その後、二人が戻って来たのは30分以上経ってからだった。

「何の本を買ったの?」
『え、その…"自称師匠の私が教える護身術"って言うの』

このシリーズが好きなの、と本の入った袋を抱え、***が言う。

「またスゴいタイトルね…」
『なんかね、夜道の痴漢から突然の強盗まで!って書いてあったの!』
「そ、そう…」

痴漢はともかく、強盗なら逃げた方が良いんじゃないの?
そう思いながらもマダムは口に出さないでおいた。

「そうだわ。***、いつかウチにいらっしゃい。
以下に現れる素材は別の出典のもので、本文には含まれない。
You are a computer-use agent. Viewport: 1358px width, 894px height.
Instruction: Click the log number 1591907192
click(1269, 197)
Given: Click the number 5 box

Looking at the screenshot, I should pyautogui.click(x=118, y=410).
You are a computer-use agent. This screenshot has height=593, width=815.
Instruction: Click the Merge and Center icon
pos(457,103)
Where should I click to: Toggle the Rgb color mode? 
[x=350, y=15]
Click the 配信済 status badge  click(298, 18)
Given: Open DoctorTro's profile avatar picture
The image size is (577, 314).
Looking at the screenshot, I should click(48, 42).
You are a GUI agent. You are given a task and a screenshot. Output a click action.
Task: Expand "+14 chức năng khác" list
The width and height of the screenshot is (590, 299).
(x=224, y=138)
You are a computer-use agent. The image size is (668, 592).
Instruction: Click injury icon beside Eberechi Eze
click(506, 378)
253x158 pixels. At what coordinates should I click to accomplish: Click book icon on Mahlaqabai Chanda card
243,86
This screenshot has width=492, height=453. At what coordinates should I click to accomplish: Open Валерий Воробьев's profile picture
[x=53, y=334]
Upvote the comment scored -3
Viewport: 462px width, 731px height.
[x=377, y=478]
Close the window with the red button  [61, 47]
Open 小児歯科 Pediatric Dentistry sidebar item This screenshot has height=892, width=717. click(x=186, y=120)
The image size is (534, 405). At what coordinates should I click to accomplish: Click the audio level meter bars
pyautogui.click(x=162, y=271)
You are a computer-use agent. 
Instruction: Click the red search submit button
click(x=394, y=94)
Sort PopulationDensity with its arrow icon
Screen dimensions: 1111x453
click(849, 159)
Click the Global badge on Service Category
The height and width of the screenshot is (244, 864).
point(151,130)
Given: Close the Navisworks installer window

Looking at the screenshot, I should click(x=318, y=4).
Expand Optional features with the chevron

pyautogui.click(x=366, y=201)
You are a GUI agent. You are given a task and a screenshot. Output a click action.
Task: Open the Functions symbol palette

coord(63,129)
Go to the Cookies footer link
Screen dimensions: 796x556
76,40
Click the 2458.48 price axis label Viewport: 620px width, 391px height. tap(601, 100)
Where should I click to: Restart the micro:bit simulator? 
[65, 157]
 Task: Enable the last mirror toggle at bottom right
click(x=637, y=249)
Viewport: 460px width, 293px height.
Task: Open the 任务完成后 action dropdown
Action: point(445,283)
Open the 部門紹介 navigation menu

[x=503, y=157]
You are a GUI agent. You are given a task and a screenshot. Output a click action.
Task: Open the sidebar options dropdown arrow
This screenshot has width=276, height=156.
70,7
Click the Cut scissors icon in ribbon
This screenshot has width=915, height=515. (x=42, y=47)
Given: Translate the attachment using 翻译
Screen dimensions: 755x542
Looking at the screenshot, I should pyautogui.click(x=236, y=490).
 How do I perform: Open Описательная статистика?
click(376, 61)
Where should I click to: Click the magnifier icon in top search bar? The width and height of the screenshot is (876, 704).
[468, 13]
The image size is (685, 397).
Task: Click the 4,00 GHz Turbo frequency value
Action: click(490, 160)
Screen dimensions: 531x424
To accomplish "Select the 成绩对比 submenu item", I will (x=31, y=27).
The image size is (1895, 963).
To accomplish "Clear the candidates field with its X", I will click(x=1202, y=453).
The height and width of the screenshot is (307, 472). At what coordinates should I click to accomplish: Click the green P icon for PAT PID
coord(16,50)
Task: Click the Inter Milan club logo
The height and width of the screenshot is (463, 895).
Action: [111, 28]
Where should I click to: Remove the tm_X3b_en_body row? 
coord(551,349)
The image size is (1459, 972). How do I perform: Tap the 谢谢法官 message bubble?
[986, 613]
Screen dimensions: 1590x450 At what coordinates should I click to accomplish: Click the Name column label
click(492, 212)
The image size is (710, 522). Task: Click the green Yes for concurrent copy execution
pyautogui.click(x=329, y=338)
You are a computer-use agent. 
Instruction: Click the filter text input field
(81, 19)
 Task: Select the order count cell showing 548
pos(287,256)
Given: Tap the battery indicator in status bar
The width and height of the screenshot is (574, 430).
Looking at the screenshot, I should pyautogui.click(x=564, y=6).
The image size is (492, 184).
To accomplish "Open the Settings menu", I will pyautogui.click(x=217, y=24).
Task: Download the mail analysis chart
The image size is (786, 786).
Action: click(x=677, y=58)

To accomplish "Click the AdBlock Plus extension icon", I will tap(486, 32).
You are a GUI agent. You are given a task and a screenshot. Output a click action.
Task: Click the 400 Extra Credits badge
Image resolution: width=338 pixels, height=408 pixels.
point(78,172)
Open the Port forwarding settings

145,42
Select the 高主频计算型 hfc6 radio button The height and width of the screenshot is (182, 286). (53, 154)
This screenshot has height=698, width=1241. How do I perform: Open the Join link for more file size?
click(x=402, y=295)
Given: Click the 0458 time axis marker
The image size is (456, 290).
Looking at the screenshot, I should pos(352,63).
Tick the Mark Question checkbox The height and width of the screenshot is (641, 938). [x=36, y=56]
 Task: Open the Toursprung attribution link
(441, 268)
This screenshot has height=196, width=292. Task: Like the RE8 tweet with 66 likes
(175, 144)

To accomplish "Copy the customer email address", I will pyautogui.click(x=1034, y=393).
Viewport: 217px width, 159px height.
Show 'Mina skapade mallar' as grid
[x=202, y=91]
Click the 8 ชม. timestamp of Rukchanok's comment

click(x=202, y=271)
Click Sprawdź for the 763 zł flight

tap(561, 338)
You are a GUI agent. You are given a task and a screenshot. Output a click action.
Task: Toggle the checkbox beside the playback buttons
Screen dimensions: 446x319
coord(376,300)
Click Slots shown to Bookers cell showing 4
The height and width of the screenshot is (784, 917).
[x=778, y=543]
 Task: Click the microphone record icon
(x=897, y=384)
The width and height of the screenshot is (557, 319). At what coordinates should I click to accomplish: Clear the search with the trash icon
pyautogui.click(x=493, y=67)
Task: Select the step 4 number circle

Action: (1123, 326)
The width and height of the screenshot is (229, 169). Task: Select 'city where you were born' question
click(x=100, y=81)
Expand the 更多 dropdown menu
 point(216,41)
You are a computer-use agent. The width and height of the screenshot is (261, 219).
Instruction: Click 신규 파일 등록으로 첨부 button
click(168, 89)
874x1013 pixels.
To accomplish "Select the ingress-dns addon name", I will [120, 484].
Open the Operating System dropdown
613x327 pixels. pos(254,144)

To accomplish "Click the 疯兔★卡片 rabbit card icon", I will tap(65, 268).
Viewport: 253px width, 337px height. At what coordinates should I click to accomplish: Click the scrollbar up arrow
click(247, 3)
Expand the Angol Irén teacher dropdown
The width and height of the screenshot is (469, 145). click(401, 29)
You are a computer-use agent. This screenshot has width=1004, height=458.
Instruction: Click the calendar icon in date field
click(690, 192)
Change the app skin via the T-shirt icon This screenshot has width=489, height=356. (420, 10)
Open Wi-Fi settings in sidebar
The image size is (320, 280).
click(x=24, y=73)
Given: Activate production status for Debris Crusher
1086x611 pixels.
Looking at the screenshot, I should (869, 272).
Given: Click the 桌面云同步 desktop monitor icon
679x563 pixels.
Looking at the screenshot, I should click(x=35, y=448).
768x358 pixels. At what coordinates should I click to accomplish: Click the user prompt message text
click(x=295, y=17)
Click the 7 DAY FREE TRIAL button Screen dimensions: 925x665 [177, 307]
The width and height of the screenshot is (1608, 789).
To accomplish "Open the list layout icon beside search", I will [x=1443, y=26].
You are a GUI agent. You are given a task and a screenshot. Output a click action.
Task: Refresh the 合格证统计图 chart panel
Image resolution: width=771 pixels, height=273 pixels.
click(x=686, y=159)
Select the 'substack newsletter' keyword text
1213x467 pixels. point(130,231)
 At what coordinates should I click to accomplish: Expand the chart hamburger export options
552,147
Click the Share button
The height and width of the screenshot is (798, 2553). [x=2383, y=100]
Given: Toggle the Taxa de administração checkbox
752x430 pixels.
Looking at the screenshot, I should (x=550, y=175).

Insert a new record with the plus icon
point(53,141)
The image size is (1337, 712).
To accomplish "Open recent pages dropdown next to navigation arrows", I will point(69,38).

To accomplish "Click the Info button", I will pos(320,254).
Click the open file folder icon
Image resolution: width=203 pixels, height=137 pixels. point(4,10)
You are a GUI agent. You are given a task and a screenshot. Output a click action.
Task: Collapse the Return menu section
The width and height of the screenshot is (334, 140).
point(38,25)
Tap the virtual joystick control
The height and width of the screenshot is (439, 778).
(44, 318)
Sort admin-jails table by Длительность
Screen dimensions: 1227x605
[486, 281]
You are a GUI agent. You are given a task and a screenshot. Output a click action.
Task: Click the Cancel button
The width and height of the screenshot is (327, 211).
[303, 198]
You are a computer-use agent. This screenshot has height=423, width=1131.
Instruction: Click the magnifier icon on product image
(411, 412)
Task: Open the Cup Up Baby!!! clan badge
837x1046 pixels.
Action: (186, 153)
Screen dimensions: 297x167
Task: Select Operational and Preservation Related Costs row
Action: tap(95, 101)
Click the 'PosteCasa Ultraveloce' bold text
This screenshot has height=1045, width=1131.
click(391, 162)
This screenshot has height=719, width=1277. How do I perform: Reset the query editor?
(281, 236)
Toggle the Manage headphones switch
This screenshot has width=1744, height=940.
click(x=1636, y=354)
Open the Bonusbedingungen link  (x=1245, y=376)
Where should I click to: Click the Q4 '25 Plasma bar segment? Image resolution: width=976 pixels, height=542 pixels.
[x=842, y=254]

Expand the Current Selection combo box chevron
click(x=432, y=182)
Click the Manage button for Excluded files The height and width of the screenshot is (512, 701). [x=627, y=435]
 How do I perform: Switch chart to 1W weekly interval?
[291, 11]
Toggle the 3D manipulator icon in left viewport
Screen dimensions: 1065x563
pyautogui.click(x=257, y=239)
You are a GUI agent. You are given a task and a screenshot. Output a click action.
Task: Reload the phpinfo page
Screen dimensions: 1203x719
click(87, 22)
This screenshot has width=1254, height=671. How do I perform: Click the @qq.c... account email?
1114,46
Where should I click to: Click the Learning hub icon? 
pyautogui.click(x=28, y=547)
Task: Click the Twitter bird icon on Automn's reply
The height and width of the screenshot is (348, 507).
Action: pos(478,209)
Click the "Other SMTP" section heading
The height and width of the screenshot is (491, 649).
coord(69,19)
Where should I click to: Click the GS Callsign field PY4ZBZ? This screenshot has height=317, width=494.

シエルの所とはまた別の本があるわよ?」
『い、良いの?』
「えぇ、勿論よ」
『やったぁ!あ…この後はどこかに行くの?』

嬉しそうにガサガサと、本をビターラビットのリュックにしまった***が尋ねる。
その言葉に今度はマダムが嬉しそうな表情を見せた。

「買い物に行くのよ、洋服を何着かね。あ、私のじゃないわ。***のよ」
『へー……えっ!?』
「聞いたわよ〜?"一張羅は1枚あれば十分じゃないの?"ですってね」
『な、何で知ってるの!?』

ニヤニヤとこちらを見ながら笑うマダムに***は動揺を隠せない。
おまけにいくら***が聞いても「さぁね」と、はぐらかされる。

「もーっ、若いうちに可愛くならなきゃ!ねぇ?」
『っゃ!マ、ダム?どこ触って…』
「腰。あんたコルセット無くても、それなりにくびれてるわねぇ」
『〜っ!』

まさか中でプチセクハラが行われているなんて、誰が思うだろうか?
色々騒がしい車内をよそに馬車は町中を走り続けた。